Comparative assessment of innovative and conventional food preservation technologies: process energy performance and greenhouse gas emissions

This study aims to establish whether innovative food preservation technologies can offer significant reductions in energy consumption and corresponding greenhouse gas (GHG) emissions while delivering equivalent microbiological lethality, nutritional and organoleptic quality to conventional processes. The energy demand of high pressure processing, microwave, ohmic and conventional heating technologies, for achieving the same pasteurising effect in orange juice under commercially-representative processing conditions are measured and compared. The corresponding GHG emissions are evaluated using UK energy system emissions data, while the effect of equipment scale is explored empirically. The results show that for the same product quality, the innovative technologies are more energy- and non-renewable primary resource-efficient, with ohmic heating performing best, followed by high pressure processing at high fill-ratios. More significant improvements are expected in future, provided electricity grid decarbonisation is sustained. Energy performance improves with equipment scale for the microwave and high-pressure systems, but remains essentially constant for ohmic heating.

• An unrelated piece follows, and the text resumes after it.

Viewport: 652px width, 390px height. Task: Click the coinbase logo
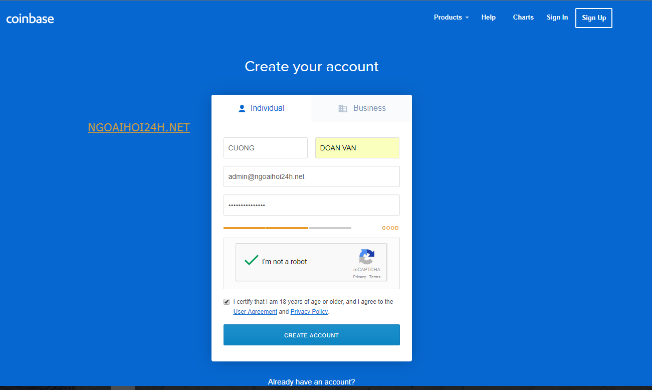tap(30, 19)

Industrial relevance: Using orange juice pasteurisation as case study, this work shows that for similar product quality, electrically-driven innovative food pasteurisation technologies like high pressure processing, ohmic and microwave heating are more beneficial than conventional techniques energy- and emission-wise, if a sufficient portion of the electricity is renewable. This is the case given the current decarbonisation level of the UK electricity grid and is expected to be more significant as more electricity is sourced renewably in the future as currently projected. The result should aid future industrial investment decisions.